[Stored data]
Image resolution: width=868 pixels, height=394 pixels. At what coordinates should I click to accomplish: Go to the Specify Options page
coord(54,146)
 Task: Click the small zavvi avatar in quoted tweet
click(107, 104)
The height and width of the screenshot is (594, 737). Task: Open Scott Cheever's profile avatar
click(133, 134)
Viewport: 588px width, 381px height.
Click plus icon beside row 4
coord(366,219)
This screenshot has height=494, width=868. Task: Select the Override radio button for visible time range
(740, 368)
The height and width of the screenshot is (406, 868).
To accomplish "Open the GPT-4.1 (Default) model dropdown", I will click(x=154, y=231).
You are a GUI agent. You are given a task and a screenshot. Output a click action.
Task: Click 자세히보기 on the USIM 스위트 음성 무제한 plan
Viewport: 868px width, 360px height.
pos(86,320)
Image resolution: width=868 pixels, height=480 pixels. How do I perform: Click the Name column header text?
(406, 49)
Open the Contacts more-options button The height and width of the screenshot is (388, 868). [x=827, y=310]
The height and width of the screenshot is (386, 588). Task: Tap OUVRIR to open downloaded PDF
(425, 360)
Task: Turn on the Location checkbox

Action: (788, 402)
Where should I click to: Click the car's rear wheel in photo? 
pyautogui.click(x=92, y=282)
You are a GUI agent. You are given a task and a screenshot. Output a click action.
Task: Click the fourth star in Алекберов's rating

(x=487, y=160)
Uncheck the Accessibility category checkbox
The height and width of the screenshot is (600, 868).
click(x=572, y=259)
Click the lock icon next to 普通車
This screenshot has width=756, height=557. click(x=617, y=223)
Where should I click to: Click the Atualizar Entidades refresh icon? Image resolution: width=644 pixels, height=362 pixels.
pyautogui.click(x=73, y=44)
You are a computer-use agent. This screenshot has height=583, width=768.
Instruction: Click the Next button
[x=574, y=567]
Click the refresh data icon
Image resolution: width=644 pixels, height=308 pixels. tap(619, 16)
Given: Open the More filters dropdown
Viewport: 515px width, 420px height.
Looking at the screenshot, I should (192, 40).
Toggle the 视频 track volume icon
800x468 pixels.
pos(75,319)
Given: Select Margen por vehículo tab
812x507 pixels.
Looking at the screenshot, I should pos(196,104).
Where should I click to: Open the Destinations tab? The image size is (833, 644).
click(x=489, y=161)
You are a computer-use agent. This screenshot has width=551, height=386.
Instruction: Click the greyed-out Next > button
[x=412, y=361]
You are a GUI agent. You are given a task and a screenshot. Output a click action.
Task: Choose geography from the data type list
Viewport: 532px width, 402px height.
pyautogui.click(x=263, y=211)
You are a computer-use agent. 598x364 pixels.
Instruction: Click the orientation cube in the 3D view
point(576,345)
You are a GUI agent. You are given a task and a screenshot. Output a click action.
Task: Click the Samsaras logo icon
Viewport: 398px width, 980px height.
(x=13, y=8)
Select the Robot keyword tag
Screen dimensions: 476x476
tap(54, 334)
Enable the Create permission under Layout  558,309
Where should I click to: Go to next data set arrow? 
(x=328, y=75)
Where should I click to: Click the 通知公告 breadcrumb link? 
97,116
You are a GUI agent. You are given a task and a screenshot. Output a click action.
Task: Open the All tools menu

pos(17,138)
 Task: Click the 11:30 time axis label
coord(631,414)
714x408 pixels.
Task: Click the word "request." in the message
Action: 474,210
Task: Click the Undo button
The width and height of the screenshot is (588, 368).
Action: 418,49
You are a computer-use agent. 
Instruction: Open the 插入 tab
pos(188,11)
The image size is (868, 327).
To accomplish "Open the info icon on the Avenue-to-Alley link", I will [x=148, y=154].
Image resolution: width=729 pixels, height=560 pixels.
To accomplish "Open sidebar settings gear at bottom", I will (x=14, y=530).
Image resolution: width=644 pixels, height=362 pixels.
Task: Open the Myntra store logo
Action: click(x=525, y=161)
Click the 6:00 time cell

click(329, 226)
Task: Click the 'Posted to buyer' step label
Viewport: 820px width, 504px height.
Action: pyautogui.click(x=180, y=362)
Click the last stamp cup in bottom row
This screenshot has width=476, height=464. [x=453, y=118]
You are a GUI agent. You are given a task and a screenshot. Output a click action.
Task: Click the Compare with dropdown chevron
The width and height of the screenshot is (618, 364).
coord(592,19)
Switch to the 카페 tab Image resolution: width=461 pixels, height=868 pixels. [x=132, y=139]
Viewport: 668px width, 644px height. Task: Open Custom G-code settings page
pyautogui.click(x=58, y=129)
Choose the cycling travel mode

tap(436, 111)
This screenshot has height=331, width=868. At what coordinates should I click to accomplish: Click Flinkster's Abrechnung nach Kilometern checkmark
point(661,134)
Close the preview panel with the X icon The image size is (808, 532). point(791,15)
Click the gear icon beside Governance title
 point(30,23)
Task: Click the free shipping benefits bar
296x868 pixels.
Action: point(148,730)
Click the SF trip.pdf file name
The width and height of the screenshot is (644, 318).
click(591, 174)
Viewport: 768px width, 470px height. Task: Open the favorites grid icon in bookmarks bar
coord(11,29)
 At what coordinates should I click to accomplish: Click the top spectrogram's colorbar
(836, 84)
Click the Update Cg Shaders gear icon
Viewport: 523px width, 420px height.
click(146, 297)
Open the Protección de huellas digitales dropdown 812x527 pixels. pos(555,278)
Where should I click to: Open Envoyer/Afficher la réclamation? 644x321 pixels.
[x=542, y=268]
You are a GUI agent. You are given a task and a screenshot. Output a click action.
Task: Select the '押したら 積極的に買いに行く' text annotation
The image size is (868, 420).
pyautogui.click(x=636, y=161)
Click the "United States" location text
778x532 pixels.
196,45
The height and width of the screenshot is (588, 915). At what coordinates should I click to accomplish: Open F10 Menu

• _WHAT TO WORK ON_:
All lines carrying the word "with" must be copied from the data above.

• _WRITTEN SOLUTION_:
Task: Click the Compare with dropdown chevron
Close the preview panel with the X icon The image size is (808, 532). point(791,15)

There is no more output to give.